The line charts illustrated the interaction effect estimated from linear mixed effect regressions between plasma p-tau181 level and the functional connectivity (i.e., Q1-Q4) to epicenters (first row) on mean SV2A-PET w-scores, and global AV45-PET SUVR and functional connectivity to epicenters on mean SV2A-PET w-scores (second row) respectively in pooled sample (a, c, n = 88) and Aβ+ subjects (b, d, n = 56). The scatterplots show that associations estimated from linear regressions between connectivity-based SV2A-PET w-score (β values derived from subject-level linear regression) and the concentration levels of plasma p-tau181 (first row), as well as global AV45-PET SUVR (second row), respectively among pooled sample (a, c) and Aβ+ subjects (b, d). e The mediation effect of plasma p-tau181 concentration on the association between global AV45-PET SUVR and connectivity-based SV2A w-score among the pooled sample. f The presence of Aβ plaques (4G8 staining), relatively lower intensities of SV2A, and tau (AT8 staining, green) in postmortem brain tissue of entorhinal cortex from AD patients (n = 5) than in the controls (n = 4).

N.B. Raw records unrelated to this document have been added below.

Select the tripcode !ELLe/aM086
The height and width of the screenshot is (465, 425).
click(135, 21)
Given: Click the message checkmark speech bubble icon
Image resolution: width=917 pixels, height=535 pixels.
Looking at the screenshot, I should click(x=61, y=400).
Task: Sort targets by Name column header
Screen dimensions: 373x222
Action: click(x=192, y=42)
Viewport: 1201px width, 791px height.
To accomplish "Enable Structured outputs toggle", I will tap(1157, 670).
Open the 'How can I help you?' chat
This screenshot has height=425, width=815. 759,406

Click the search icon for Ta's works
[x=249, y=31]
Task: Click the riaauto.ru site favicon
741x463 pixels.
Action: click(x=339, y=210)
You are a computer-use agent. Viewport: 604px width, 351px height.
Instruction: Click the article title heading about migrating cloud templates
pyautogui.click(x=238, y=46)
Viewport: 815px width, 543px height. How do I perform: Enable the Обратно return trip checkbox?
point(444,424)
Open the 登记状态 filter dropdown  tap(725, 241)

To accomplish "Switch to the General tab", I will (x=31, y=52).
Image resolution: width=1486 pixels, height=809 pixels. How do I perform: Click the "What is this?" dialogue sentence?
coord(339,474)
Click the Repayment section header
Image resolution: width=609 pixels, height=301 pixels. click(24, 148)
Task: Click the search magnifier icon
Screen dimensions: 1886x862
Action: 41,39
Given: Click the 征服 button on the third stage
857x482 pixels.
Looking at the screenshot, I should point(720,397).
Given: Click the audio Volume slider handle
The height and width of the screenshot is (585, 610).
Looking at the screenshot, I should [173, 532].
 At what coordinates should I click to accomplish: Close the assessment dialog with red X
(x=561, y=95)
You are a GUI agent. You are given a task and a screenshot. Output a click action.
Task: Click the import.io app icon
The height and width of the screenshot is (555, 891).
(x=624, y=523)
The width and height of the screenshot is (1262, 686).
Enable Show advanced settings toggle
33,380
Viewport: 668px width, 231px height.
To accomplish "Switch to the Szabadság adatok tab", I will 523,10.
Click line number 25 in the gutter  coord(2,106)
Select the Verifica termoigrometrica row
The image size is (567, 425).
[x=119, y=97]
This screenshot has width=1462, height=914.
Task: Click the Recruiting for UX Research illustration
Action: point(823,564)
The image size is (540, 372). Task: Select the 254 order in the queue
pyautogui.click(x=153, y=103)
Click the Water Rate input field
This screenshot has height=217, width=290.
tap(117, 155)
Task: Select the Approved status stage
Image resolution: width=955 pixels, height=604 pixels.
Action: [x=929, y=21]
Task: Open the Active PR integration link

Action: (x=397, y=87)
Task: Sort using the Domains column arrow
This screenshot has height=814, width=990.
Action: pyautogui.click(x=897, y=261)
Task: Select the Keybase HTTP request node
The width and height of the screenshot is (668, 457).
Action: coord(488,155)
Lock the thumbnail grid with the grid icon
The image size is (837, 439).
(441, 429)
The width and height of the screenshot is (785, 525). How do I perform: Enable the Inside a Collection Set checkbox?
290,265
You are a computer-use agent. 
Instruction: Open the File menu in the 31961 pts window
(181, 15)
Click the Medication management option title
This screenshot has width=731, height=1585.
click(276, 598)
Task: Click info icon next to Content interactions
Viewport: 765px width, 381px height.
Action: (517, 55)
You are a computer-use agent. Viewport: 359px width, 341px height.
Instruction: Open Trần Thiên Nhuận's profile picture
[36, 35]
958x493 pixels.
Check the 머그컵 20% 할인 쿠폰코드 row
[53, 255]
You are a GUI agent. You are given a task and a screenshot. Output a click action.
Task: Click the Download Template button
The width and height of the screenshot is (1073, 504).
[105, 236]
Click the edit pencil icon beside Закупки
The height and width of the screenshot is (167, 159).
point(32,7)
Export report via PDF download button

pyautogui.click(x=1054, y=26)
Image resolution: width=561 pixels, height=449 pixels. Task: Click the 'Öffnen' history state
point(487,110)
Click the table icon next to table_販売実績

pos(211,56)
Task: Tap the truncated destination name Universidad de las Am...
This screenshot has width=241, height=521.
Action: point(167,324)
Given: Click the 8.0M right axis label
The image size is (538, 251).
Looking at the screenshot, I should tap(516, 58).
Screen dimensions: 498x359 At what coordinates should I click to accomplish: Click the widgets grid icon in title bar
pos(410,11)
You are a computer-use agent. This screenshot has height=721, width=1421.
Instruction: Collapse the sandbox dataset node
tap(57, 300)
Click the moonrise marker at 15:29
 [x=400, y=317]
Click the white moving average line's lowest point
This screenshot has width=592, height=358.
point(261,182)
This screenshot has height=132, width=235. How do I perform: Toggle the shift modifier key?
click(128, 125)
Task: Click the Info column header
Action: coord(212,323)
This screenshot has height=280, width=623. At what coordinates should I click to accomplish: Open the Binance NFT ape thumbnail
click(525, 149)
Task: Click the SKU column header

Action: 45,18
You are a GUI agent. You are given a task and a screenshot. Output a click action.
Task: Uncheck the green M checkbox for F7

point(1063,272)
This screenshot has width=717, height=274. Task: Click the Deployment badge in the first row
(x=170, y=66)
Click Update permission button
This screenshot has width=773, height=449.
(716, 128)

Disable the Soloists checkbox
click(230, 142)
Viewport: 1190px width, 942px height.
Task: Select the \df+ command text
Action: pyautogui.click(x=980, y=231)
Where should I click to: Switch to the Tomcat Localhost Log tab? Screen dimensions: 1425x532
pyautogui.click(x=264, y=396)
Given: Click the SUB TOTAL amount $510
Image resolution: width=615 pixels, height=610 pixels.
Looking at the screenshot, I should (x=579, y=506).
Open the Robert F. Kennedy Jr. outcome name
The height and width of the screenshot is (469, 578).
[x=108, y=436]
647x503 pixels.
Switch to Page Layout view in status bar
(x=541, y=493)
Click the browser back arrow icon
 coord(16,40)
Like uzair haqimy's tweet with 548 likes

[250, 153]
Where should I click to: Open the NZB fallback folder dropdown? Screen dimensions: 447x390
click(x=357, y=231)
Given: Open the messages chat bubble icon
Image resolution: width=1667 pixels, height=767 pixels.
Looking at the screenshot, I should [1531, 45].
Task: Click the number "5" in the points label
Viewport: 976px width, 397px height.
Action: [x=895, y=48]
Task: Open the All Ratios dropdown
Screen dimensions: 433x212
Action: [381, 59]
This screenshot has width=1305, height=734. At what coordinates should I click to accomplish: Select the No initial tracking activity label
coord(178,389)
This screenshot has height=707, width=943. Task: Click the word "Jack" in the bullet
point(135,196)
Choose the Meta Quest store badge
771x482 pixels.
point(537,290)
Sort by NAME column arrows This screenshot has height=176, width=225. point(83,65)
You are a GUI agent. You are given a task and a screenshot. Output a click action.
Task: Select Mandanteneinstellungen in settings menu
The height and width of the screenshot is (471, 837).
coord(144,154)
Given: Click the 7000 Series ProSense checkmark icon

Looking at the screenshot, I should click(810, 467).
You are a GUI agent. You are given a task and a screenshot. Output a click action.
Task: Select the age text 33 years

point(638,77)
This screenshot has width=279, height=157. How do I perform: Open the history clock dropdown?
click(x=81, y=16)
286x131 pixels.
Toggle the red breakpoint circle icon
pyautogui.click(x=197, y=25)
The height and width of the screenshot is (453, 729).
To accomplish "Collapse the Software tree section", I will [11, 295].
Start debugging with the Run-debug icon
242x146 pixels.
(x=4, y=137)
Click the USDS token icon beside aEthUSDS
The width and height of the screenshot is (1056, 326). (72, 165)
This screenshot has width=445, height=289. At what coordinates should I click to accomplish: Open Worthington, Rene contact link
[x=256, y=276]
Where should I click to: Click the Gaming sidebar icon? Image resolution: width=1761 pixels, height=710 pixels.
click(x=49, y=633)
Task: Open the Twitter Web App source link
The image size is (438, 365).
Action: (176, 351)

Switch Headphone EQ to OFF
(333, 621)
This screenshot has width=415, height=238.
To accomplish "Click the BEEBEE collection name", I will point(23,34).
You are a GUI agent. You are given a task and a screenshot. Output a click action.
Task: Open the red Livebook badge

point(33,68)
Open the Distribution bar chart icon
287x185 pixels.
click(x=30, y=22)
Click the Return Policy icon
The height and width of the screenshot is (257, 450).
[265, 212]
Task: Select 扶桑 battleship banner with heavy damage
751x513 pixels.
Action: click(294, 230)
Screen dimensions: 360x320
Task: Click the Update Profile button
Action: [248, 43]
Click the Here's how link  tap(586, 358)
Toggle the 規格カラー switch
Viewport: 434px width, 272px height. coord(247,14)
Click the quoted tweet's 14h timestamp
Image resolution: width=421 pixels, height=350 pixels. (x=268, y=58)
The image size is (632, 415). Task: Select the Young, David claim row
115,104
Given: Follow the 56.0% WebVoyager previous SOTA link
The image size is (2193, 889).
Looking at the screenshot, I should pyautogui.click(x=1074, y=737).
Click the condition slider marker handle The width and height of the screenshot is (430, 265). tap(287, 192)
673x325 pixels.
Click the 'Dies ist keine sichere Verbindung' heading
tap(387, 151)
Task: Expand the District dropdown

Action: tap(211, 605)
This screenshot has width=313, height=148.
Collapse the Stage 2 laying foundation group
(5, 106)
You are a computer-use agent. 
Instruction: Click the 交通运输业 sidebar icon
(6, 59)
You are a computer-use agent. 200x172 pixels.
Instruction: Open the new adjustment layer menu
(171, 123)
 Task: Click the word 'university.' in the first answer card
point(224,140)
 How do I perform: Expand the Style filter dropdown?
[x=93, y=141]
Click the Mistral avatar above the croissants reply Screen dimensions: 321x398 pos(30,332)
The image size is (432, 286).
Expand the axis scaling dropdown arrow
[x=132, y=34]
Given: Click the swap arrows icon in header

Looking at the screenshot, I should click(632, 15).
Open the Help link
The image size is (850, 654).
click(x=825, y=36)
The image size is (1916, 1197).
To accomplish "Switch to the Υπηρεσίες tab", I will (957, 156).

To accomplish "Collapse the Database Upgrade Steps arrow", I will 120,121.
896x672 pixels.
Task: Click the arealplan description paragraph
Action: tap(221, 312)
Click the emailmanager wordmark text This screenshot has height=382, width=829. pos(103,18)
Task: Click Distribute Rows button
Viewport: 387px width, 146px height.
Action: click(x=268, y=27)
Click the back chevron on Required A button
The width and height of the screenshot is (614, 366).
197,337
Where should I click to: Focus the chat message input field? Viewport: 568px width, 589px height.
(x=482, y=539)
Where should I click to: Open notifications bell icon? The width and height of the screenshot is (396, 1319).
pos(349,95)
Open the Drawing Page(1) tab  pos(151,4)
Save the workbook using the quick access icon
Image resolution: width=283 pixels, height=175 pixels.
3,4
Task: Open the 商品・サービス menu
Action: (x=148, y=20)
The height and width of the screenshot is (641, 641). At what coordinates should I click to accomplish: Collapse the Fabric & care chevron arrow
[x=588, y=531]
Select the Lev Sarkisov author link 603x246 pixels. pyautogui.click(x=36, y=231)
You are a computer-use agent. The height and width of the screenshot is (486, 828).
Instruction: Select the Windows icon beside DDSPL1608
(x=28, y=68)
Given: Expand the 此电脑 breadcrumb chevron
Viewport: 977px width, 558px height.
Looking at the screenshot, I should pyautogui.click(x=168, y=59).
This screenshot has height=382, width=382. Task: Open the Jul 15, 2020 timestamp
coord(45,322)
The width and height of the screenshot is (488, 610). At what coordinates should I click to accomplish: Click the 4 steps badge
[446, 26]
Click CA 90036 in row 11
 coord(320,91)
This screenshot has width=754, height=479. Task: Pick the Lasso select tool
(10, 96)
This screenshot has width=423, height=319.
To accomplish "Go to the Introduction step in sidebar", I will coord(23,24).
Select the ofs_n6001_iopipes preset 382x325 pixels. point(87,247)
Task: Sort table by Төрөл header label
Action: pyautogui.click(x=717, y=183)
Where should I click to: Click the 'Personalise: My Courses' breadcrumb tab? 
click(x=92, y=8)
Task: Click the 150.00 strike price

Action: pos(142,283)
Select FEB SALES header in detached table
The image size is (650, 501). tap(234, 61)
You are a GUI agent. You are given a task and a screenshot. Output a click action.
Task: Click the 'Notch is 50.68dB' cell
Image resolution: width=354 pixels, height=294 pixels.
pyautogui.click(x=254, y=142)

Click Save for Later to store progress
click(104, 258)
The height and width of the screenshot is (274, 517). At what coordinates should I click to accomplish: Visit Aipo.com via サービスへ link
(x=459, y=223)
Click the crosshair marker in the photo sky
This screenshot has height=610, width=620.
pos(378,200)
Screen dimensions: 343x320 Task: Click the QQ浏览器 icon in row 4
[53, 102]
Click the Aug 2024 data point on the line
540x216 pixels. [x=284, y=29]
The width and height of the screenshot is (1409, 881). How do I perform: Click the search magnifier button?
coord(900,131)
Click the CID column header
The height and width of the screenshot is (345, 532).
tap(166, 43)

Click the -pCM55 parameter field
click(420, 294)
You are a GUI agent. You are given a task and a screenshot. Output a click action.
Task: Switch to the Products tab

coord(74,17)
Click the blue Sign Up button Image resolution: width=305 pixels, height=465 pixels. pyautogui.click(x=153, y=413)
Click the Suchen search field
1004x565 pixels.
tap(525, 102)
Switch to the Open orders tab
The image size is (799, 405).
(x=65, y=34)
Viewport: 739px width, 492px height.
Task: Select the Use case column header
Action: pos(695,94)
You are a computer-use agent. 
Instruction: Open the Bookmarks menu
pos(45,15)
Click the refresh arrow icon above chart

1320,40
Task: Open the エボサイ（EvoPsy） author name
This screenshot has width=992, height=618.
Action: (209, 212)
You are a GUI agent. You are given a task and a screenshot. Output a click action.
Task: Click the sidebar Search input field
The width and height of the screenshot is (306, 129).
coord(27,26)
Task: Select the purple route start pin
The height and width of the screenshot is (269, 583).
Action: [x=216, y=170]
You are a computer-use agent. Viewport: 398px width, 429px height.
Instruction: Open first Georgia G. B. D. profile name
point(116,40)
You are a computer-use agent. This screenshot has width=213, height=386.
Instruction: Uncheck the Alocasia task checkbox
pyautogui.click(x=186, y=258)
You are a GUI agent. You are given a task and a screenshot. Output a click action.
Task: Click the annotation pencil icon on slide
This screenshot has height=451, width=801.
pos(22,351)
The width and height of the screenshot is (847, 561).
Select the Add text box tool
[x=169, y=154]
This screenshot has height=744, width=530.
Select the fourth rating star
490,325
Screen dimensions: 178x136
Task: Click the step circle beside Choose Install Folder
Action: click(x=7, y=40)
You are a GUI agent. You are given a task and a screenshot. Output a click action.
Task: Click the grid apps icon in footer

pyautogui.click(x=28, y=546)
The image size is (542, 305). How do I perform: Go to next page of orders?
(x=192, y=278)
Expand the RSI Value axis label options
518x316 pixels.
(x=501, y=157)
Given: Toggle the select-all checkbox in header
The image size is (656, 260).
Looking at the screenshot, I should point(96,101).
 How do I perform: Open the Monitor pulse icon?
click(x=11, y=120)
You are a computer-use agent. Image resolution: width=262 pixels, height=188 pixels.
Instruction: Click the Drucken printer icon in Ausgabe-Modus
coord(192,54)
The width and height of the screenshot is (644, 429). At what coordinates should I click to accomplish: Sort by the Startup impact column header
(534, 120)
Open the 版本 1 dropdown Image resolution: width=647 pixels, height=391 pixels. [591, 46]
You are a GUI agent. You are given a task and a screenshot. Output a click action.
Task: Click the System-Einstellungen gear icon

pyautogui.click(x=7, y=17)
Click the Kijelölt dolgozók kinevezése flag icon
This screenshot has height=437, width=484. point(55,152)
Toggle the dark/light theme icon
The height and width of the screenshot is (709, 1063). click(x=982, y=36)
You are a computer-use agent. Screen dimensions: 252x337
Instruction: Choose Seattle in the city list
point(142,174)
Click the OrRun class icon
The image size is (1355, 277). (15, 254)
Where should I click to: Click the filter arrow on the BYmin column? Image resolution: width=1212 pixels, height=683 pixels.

Nuclei were counterstained with DAPI (white). Scale bars = 2000 μm (row 1, 3) and 50 μm (row 2, 4). g Significantly reduced levels of SV2A and increased levels of AT8 were found in the entorhinal cortex of AD patients compared to those in the controls indicated by Mann-Whitney test. Bar heights represent group means, and error bars represent ±1 standard error of the mean (SEM). h The association between the levels of AT8 and SV2A is tested using Spearman correlation. Linear model fits are indicated together with 95% confidence intervals. The statistical significance is assessed using two-sided tests. Source data are provided in a Source data file.